I get less than half a gasp out before his mechanical hand closes on my throat. He’s not squeezing hard, just holding it there. Even then the ache bleeds from the bruises, “No. I need them. Your eyes are beautiful. Almost as beautiful as hers was, I need them to be perfect. They can’t be like the other one, I couldn’t keep those. I have to keep yours.”

Hers? The other one?

My hands fly up to my neck as I work my fingers between the bruised flesh and the hard unyielding metal of his hand. “You’re going to get in trouble, killed even for a stupid pair of eyes.”

I stare up at him, his own glacier blue eyes trained on a jarred pair in the very middle, one that has a familiar icy blue hue. Almost identical to his.

What the fuck?

He doesn’t respond, his eyes unfocused, staring at that jar, lost to something I can’t see. I let my weight settle against his. Staring at his collection while hunger gnaws at my stomach and a heavy sense of dread settles on my chest. Weighing it down like wet cement.

Nine

“You’re doing it again.”

My head snaps down to Michael, my eyes avoiding his mangled face. Wishing it didn’t always look like that.

“Don’t get me wrong, I’m always happy to see my big brother, but why is it always here… with her?” I don’t miss the tension in his voice. The resentment he always felt for mom. He never… got old enough to understand how hard she tried. That she was every bit a victim of our circumstances as we were. His eyes remain cold on the scene ahead, deepening my frown.
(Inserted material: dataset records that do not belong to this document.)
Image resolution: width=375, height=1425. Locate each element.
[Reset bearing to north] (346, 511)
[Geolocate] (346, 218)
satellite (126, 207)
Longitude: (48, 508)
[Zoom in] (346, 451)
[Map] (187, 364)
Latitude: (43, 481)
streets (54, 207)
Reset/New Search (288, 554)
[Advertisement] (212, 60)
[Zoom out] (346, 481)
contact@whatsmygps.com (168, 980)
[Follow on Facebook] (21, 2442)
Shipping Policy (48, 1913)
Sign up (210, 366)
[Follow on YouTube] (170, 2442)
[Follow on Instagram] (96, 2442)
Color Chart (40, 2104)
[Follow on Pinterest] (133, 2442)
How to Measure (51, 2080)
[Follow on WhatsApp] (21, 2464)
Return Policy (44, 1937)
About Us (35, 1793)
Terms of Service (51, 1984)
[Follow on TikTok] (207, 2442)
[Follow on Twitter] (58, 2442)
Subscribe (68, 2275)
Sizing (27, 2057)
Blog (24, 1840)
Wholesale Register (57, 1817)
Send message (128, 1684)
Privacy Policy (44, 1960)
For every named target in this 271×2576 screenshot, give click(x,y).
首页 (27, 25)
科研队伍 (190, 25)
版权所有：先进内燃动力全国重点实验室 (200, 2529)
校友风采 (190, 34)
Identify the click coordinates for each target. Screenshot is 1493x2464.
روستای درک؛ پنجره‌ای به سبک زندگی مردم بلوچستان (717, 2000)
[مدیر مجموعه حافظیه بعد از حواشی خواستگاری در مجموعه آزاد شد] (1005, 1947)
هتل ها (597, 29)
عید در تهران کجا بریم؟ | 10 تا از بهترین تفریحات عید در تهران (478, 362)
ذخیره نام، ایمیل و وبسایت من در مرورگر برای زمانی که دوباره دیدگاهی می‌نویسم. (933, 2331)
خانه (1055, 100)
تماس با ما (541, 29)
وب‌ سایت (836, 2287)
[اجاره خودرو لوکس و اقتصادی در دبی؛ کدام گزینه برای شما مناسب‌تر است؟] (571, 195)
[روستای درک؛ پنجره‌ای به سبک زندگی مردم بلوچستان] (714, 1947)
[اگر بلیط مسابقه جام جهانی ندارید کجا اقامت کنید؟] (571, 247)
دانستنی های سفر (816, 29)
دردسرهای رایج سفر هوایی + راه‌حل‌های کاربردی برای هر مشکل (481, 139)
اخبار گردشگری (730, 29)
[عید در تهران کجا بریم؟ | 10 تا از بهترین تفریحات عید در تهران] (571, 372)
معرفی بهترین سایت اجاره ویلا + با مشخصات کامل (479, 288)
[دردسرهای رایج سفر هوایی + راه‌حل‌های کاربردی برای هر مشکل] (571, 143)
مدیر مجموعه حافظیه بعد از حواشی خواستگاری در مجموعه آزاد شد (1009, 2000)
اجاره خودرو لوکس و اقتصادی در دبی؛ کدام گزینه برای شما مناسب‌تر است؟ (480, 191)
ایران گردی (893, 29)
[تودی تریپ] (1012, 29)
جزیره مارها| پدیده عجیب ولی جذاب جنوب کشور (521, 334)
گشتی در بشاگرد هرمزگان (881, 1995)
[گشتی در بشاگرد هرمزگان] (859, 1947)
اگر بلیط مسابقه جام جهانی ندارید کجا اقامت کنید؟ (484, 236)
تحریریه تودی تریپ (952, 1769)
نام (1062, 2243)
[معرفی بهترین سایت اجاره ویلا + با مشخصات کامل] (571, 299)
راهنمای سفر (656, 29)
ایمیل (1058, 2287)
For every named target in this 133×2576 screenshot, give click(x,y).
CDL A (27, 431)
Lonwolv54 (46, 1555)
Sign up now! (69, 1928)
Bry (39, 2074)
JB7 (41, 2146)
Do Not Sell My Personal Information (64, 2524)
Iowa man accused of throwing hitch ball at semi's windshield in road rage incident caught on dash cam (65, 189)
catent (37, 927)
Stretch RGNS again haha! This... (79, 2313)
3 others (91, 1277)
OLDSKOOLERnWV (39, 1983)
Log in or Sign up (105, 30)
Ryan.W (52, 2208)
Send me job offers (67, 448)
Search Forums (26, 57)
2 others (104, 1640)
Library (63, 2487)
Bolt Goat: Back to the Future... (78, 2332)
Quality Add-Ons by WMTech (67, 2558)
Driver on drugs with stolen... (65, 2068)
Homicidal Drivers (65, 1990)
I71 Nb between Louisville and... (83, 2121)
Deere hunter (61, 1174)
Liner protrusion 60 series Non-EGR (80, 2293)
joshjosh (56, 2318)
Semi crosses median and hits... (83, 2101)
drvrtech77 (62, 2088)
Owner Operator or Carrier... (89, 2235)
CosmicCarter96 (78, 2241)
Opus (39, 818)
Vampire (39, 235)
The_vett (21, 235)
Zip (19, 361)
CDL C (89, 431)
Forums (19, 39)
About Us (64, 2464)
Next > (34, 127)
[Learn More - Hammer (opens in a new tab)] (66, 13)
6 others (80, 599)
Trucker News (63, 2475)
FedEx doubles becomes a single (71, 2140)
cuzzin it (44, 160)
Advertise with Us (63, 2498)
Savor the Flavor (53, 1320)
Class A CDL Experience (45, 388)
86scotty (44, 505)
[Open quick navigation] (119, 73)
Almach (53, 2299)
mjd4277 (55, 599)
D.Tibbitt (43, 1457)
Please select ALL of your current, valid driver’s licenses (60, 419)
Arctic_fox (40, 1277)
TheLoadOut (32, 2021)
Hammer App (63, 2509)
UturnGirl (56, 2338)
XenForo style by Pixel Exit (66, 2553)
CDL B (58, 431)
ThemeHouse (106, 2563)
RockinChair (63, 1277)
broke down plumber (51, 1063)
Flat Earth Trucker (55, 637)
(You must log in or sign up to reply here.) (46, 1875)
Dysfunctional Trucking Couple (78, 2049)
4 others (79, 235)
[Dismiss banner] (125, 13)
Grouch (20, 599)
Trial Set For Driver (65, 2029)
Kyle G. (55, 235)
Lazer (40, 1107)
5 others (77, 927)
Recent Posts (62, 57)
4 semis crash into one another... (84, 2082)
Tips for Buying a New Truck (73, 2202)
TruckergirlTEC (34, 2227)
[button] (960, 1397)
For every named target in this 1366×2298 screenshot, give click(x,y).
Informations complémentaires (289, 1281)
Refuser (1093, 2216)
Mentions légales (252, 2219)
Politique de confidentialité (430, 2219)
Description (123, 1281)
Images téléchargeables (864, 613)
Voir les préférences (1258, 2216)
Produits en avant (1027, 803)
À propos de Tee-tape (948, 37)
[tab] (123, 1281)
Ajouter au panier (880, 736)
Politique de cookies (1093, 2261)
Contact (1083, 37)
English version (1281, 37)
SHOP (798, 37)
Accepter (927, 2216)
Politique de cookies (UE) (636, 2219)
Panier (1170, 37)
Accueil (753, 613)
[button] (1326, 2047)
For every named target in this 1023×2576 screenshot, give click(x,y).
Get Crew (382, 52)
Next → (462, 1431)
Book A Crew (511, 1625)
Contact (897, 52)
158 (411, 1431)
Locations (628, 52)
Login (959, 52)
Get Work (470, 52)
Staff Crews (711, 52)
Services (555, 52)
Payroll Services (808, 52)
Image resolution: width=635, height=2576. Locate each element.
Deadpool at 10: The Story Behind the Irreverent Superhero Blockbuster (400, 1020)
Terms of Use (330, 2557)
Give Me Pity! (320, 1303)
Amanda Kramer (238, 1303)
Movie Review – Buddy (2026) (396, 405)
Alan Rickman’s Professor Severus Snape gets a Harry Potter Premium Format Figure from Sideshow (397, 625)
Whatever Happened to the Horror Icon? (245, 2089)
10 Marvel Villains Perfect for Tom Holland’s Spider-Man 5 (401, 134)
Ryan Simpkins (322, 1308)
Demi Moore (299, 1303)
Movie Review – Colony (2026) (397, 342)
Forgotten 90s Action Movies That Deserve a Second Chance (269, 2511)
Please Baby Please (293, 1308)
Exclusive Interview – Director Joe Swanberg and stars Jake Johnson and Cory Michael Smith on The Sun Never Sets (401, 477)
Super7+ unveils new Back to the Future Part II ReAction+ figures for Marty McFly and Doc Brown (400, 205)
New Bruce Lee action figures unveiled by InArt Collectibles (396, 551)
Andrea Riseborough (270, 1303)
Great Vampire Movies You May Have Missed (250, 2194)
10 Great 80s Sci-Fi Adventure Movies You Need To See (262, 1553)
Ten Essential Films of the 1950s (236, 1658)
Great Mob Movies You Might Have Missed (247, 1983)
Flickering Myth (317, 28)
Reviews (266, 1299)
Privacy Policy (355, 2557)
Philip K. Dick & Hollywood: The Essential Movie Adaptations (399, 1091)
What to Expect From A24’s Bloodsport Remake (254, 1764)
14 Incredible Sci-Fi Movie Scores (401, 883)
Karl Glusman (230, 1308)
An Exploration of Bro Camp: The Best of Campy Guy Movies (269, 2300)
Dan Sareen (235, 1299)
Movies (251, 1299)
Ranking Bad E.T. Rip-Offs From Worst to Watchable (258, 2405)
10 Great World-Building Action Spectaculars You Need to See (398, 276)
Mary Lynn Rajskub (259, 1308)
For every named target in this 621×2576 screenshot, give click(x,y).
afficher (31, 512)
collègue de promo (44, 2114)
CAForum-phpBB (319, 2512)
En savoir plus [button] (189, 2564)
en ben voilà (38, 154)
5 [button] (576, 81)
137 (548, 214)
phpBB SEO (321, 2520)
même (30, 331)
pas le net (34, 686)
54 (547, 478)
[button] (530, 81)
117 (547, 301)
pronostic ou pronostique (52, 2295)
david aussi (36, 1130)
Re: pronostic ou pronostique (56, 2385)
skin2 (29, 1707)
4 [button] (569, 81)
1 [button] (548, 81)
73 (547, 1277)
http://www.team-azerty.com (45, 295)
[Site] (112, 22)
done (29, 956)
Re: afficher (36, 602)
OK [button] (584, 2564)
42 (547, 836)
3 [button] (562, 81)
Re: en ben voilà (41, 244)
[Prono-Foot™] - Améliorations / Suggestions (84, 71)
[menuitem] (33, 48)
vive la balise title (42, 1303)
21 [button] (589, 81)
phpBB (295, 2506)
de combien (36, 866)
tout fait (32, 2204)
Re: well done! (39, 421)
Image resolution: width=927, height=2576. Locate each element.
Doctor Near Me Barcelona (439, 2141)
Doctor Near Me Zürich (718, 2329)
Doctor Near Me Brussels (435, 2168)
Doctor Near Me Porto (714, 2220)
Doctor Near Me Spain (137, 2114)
“She should’ve kept her damn mouth shut-“

“Michael.” I interrupt him as my hands clench at my sides. My grip tightening each time she screams.

“You’re not focused. It’s been a long time since it’s been this bad… why?”

“I don’t know.” I keep my eyes down, away from them like always.

“Michael! Please, please don’t touch him. He’s a child! Please God!” Mom begs.